Every investment carries inherent risk. Even holding cash exposes you to inflation. There’s no secret formula that will erase all risk, but you can certainly lower your exposure. There are strategies and tools you can use to help mitigate a lot of the upfront risk. Here are 7 ways to reduce investment risk:
Keeping all your eggs in one basket is a risky bet. In market downturns, well-diversified portfolios tend to outperform concentrated ones.
The deeper and more broadly diversified your portfolio, the better your chances of mitigating the risk.
2. Non-correlating assets
There is a systematic risk. Reduce this systematic risk by adding non-correlating asset classes like bonds, currencies, commodities, and real estate to your portfolio. Negative correlating assets typically move in inverse ways compared to stocks in the market. The advantage here is when one asset class is down, another is usually up. This helps smooth out the volatility of your total portfolio.
3. Put options
You can reduce your risk by buying put options to insure your portfolio against falling prices. A very effective way of limiting your risk. But partial or full insurance cost you a premium that has to be paid for the put option.
4. Stop losses
Simply place a stop loss. Hard stops trigger the sale of a stock at a fixed price that doesn’t change. Trailing stops move with the stock price.
You can reduce risk in several ways. Studies show companies who pay high dividends tend to grow earnings faster than those that do not. Faster growth usually leads to higher share prices which generate higher capital gains. So, you reduce risk by increasing your overall return.
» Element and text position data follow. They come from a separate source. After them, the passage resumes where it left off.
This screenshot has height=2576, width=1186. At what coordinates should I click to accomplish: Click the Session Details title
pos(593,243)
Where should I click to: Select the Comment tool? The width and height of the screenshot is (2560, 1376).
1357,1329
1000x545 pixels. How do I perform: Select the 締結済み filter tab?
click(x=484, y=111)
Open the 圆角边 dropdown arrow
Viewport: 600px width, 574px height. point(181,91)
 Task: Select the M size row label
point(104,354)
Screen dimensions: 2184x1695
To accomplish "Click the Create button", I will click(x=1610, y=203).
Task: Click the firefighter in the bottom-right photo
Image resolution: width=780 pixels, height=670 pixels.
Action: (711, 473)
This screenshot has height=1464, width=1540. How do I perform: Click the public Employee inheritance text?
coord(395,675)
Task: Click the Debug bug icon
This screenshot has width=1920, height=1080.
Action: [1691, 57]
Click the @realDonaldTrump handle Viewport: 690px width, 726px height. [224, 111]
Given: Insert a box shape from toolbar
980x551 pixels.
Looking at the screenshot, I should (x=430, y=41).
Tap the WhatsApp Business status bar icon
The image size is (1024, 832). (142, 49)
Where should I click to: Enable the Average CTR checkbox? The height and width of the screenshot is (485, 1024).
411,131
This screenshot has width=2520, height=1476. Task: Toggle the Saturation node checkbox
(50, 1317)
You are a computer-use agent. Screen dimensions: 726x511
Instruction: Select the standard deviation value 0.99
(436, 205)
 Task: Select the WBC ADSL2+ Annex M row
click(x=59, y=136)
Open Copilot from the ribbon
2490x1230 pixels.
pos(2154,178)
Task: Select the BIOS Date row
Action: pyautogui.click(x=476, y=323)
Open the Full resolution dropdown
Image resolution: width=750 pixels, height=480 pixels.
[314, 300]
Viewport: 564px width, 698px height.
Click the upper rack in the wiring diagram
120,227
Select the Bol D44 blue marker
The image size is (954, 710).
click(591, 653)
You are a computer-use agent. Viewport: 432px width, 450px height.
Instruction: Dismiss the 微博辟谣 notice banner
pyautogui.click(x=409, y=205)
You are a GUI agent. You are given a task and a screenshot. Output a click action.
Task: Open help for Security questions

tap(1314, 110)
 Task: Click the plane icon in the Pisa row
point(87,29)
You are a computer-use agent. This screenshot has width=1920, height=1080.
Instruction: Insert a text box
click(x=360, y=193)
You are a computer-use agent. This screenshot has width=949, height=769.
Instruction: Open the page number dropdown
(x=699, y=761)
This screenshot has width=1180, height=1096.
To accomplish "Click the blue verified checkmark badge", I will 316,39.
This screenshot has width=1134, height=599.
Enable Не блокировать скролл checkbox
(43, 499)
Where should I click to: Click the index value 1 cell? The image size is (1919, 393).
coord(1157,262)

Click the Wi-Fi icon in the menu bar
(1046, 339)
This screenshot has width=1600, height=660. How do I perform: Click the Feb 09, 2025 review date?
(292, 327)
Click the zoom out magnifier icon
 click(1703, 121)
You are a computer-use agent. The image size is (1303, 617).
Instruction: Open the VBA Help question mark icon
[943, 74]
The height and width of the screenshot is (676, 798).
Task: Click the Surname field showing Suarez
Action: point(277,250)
If stock prices fall, you have the cushion of dividends paid to you. Dividends also are a good hedge against inflation.
6. Cost Averaging
Cost averaging means, you apply a specific amount of your money toward the purchase of stocks, bonds, or mutual funds on a regular basis. You end up buying more shares when prices are down and fewer shares when prices are up. The average cost of your shares usually is lower than the average price of those shares. The advantage here, the regular purchase can be automated, removing any emotional decision making.
7. Due Diligence
Do your research before you invest. Look at the investment’s history and fundamentals like earnings growth, debt, etc. You should compare similar investments as well as other assets in your portfolio.